◆ **Required action**
Give back exactly the lines from the one that holds "You are a computer-use agent. 600x418 pixels." through the final line of the data; omit the pictures and add nothing.

_____

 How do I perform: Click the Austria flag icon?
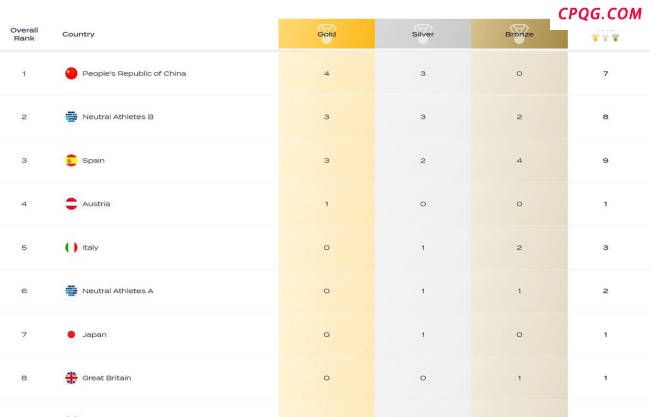pyautogui.click(x=71, y=204)
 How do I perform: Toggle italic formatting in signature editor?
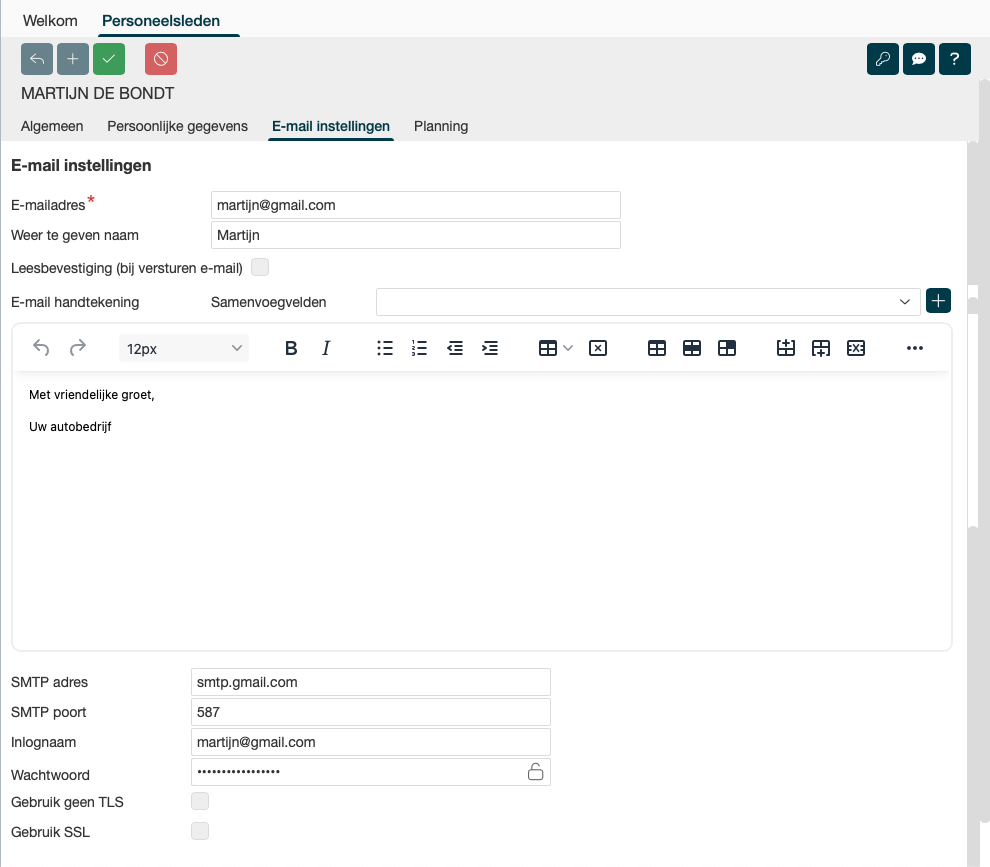tap(326, 348)
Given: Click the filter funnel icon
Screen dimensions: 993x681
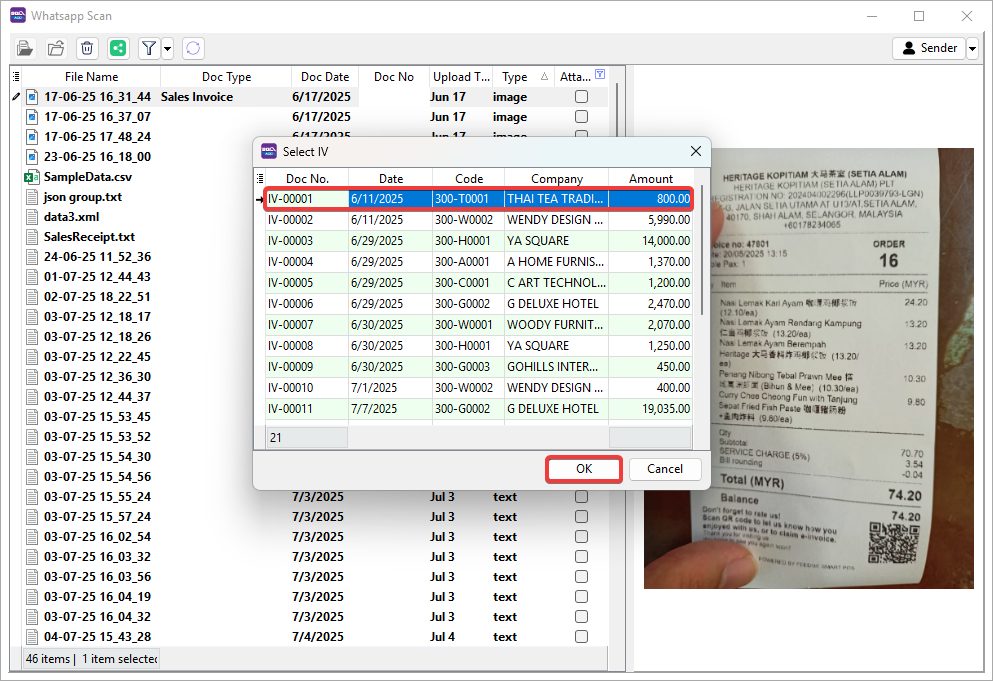Looking at the screenshot, I should (x=148, y=48).
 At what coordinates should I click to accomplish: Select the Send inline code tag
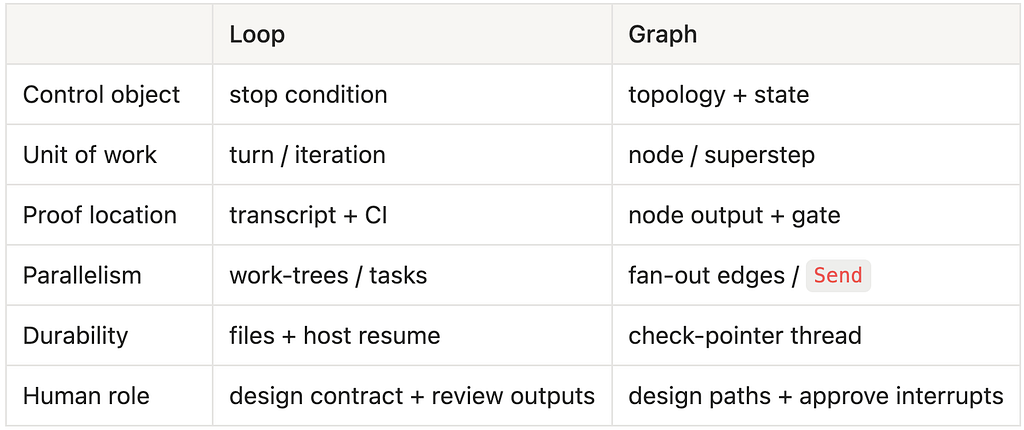point(838,275)

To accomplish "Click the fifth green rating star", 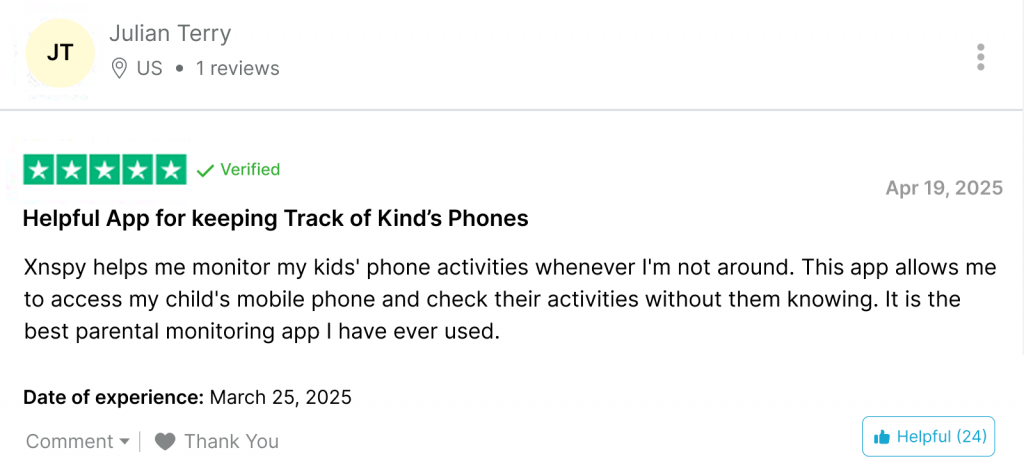I will pyautogui.click(x=170, y=170).
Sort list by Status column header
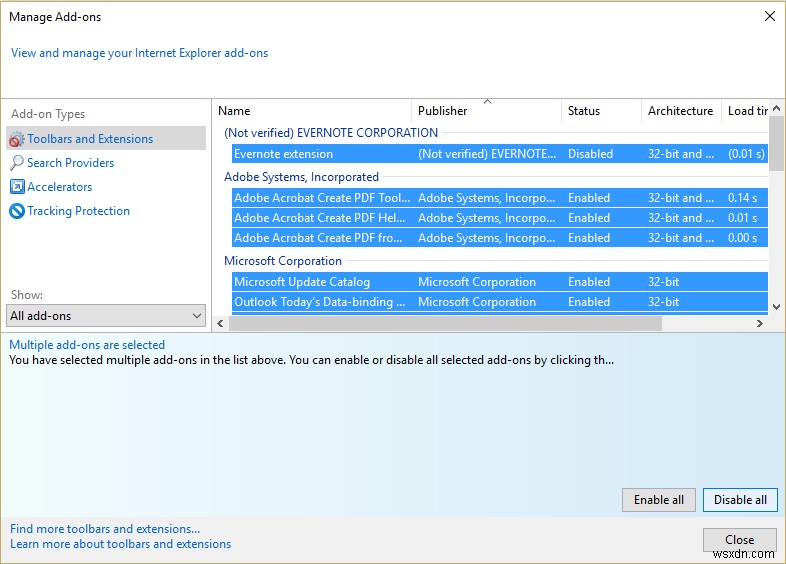786x564 pixels. coord(584,111)
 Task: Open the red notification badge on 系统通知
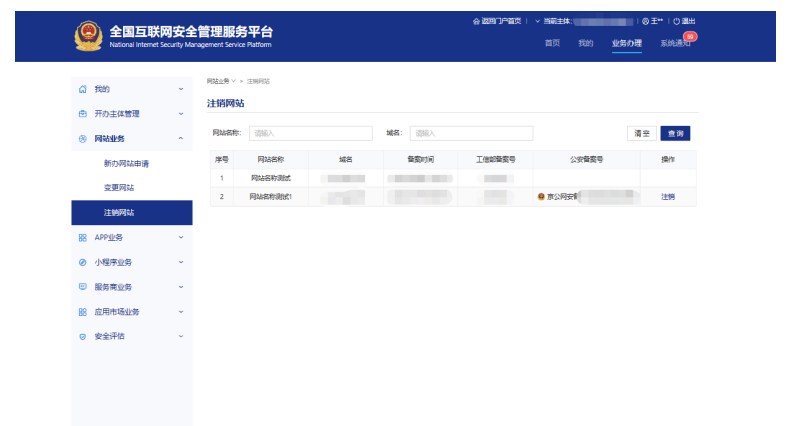[689, 36]
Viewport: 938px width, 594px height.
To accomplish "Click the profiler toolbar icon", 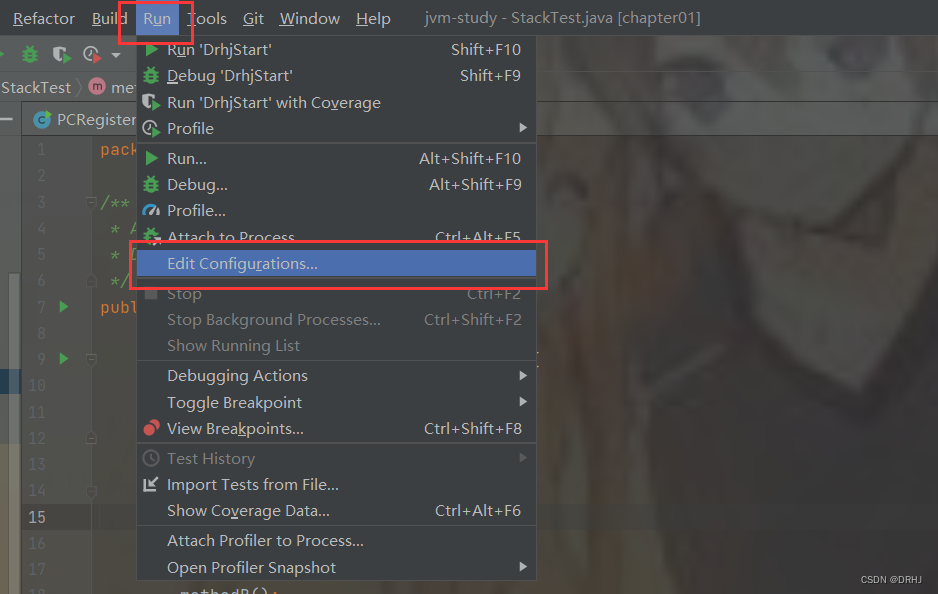I will (x=92, y=55).
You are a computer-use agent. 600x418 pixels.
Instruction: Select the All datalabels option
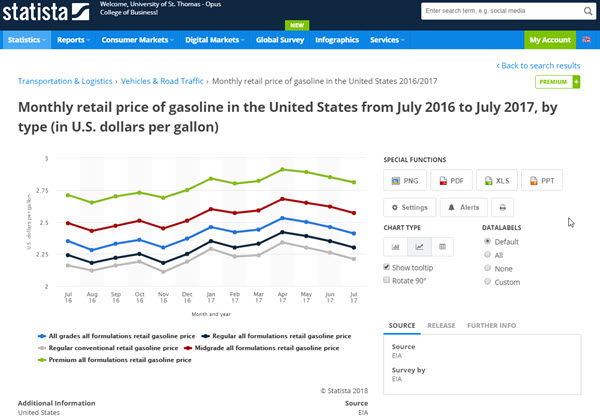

_____

◆ **Answer box**
You are a computer-use agent. 600x418 pixels.
Instruction: Select the All datalabels option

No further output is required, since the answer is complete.